08 | potong pisang

69 13 8
                                    

Butuh 3 detik bagi Bang Chan untuk menjawab pertanyaan yang dilemparkan oleh seorang yang memiliki postur hampir mirip dengannya. Bahkan hidung dan matanya sangat mirip. Thalita yang masih duduk di kursi lantas berdiri. Namun Bang Chan langsung menoleh dan menyuruh perempuan itu untuk kembali duduk.

"Duduk. Dari tadi lo berdiri terus!" katanya. Ya sudah, Thalita iyakan, dan kembali duduk menatap punggung Bang Chan yang menghalanginya.

"Pasangan suami-istri yang harmonis. Bagaimana kabarmu?" Seojun berbicara dengan bahasanya. Dan Thalita sama sekali tidak mengerti.

"Cukup baik. Terimakasih sudah datang."

"Tidak. Bukan kau yang harus berterimakasih."

"Maksud mu?"

Seojun berjalan mendekat seraya masih menggandeng tangan anak kecil yang sedari tadi menatap Bang Chan intens.

"Siapa dia?" tanya Bang Chan. Seojun terkekeh.
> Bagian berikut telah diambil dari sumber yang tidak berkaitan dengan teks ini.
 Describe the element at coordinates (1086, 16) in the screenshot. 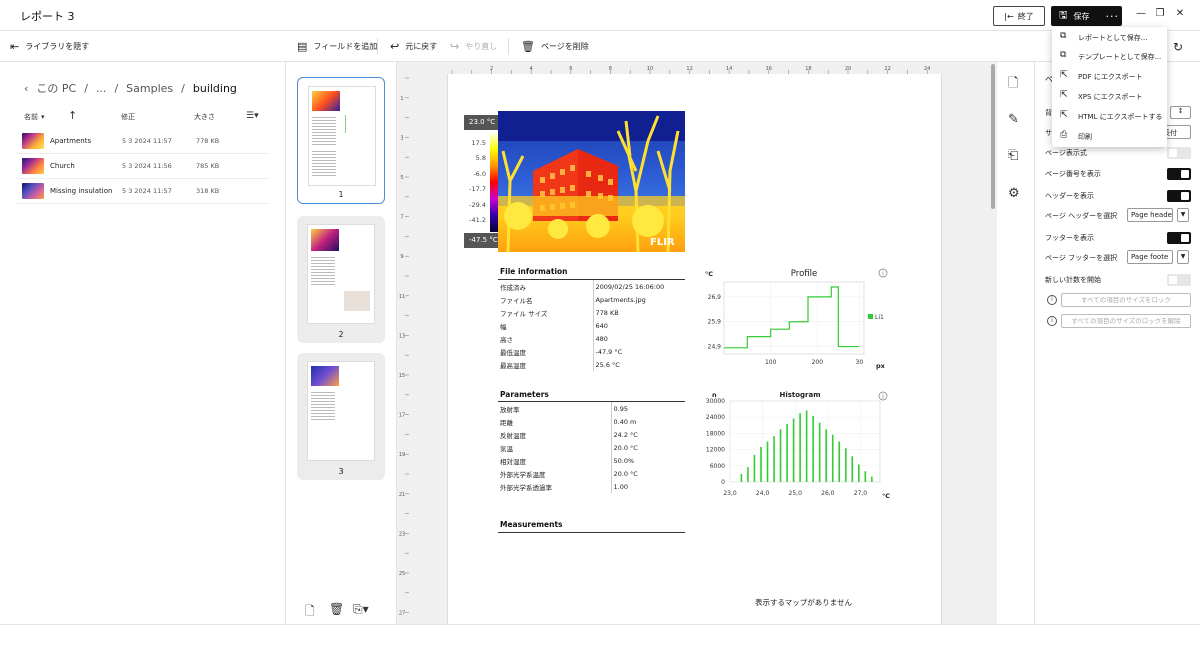

I see `save-button: 🖫 保存 ···` at that location. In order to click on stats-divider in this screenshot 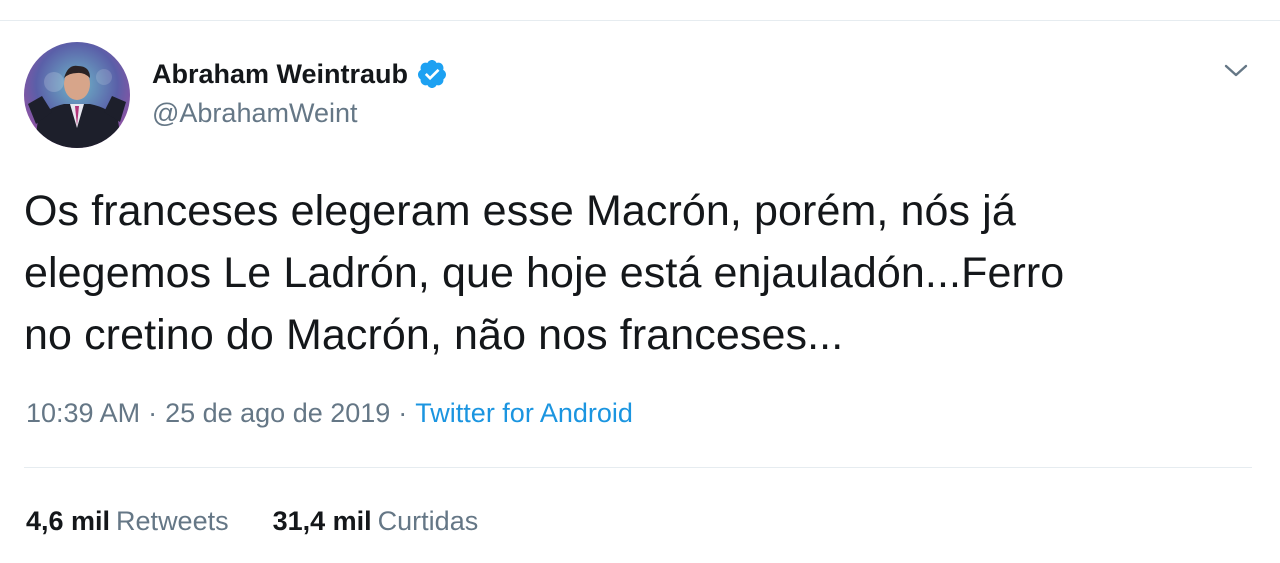, I will do `click(638, 468)`.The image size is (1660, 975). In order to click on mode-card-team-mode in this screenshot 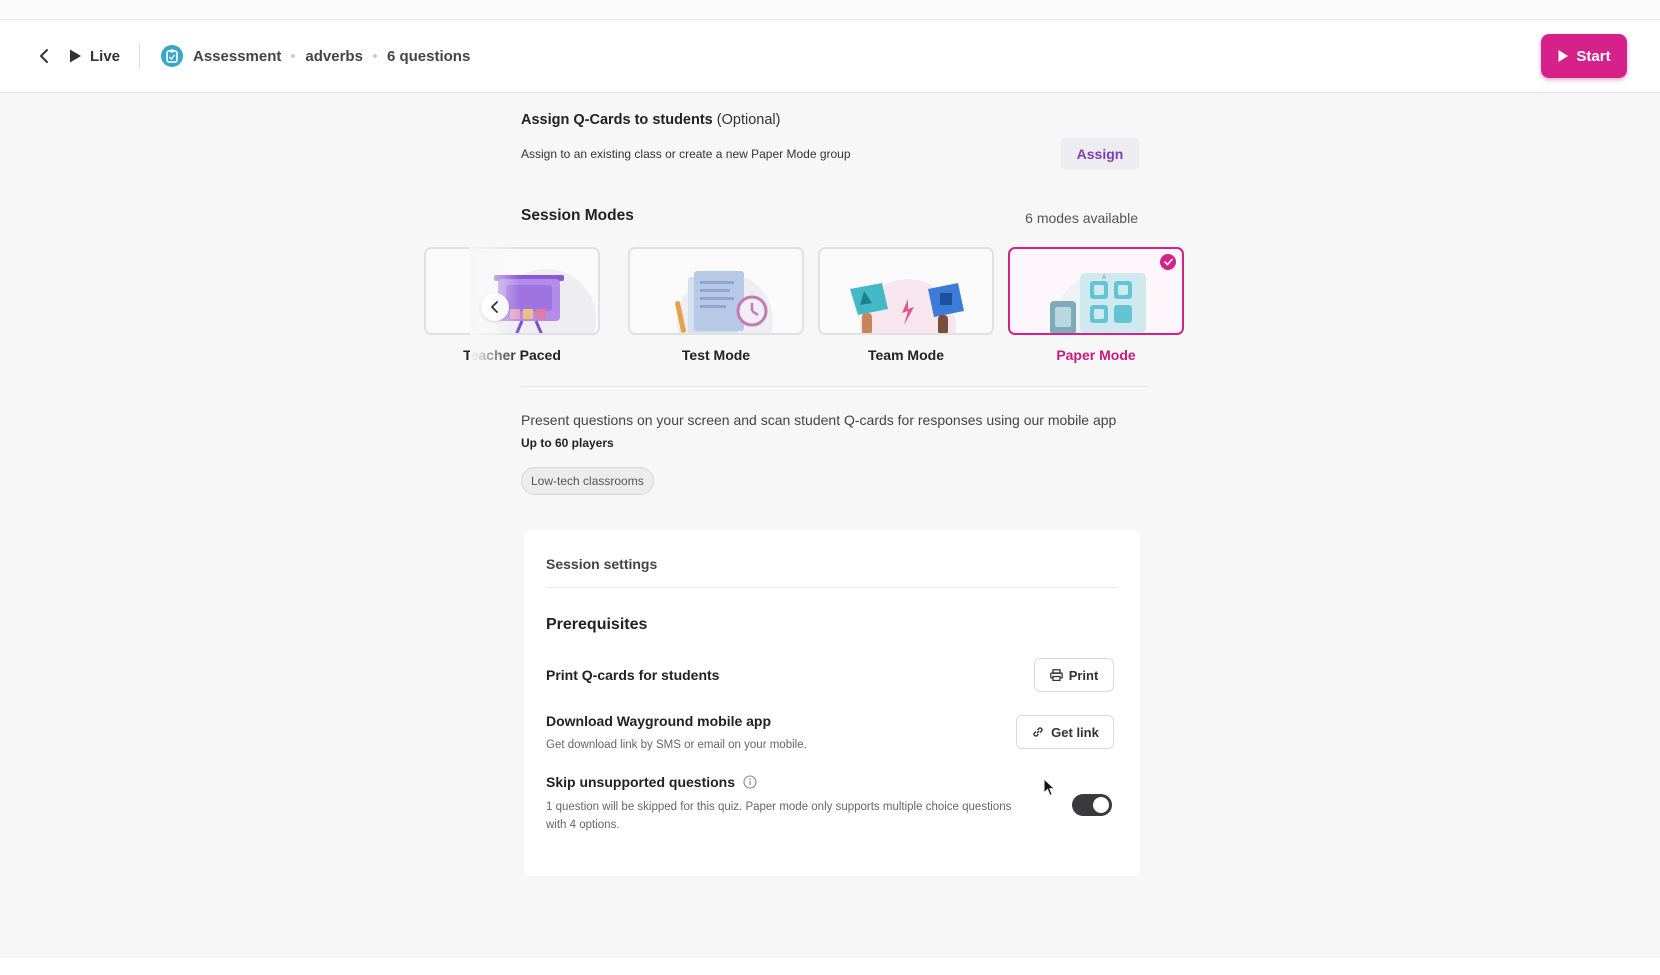, I will do `click(906, 291)`.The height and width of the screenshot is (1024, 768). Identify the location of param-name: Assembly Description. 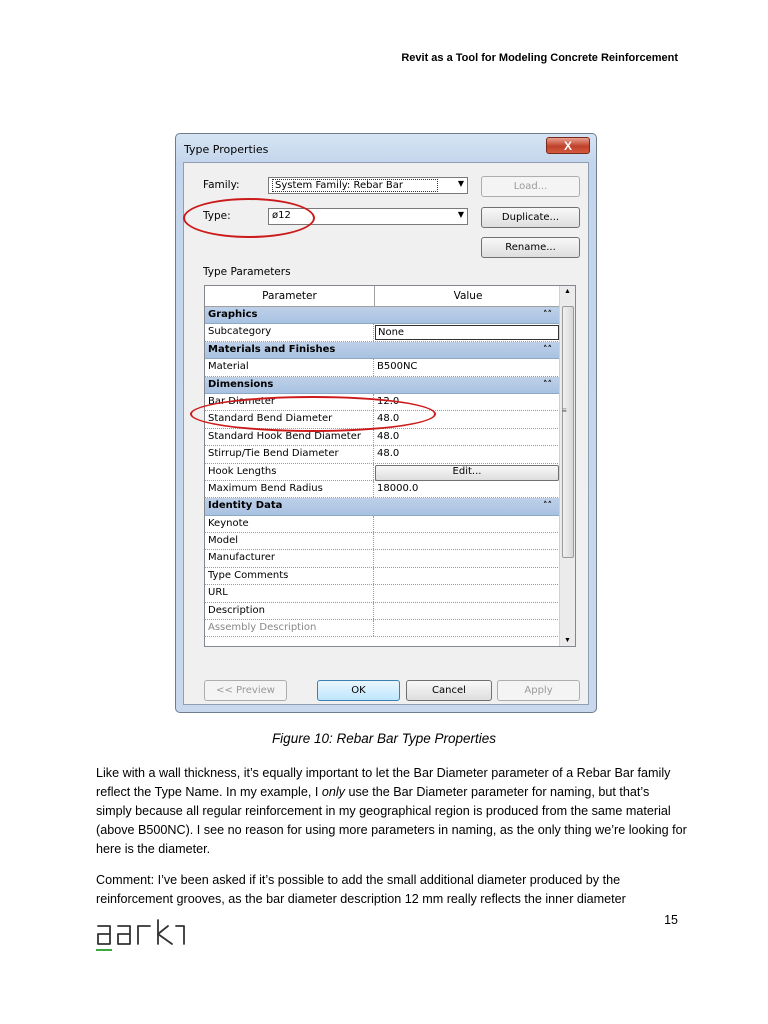
(290, 628).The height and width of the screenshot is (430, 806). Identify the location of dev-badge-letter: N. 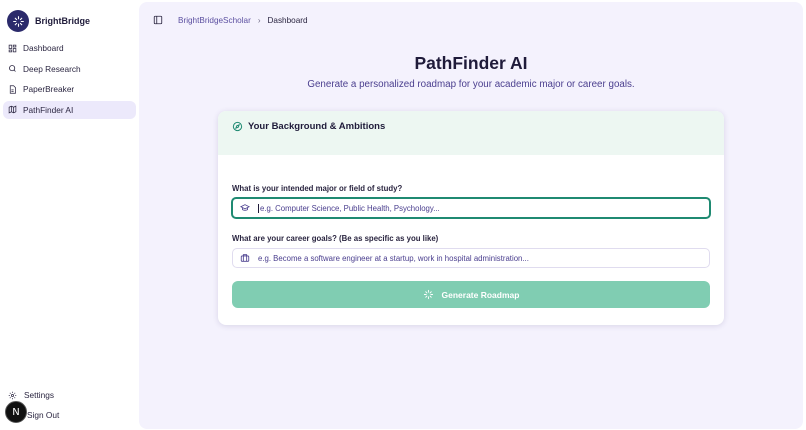
(16, 412).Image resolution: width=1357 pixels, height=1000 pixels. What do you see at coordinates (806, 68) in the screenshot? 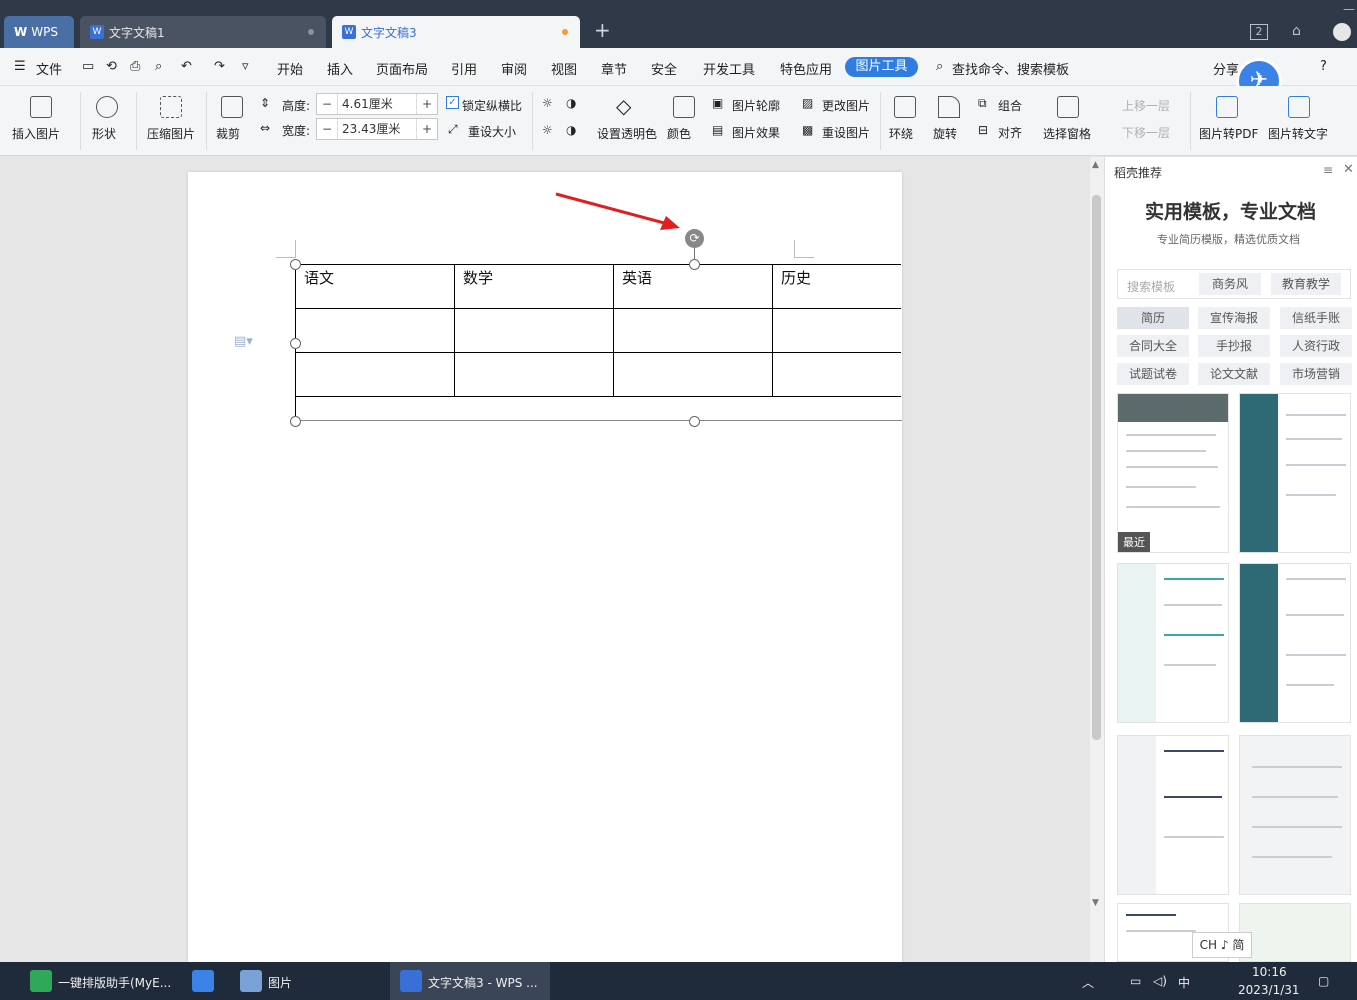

"Ayahku benar. Kau adalah tipe anak yang durhaka. Bertahun-tahun kau menghilang seperti hantu. Dan tiba-tiba muncul di pemakaman orangtuamu. Bahkan kabar jika kau sudah menikah pun tidak ada satupun orang yang tahu." Seojun menoleh ke arah Thalita yang kebingungan dengan percakapan berbahasa Korea itu.

"Kau belum menjawab pertanyaan ku."

"Ah ... maksudmu Hyeji?" Seojun kini beralih menatap anak kecil tersebut. "Hyeji-ah kamu kenal siapa orang ini?"

"Aku—tidak tahu," jawab anak kecil itu.

"Sayang sekali, kau tidak mengenal dia. Hyeji-ah, dia kakakmu."

Bang Chan membelalakkan matanya terkejut. Begitupun perempuan kecil yang bernama Hyeji itu. "Hah?! Anjing! Mana mungkin!!"

Thalita maupun Hyeji terkejut. Tiba-tiba saja Bang Chan mengumpat dengan bahasa Indonesia.

"Oppa, dia ngomong kasar!" kata Hyeji, yang Bang Chan tebak bisa berbahasa Indonesia.

"Benarkah? Pantas saja Tuhan mengutuknya."

"Heh! Jaga mulut lo ya! Gue—aku tidak mengerti apa maksud mu. Dia? Adikku? Mana mungkin eomma memiliki anak lagi?"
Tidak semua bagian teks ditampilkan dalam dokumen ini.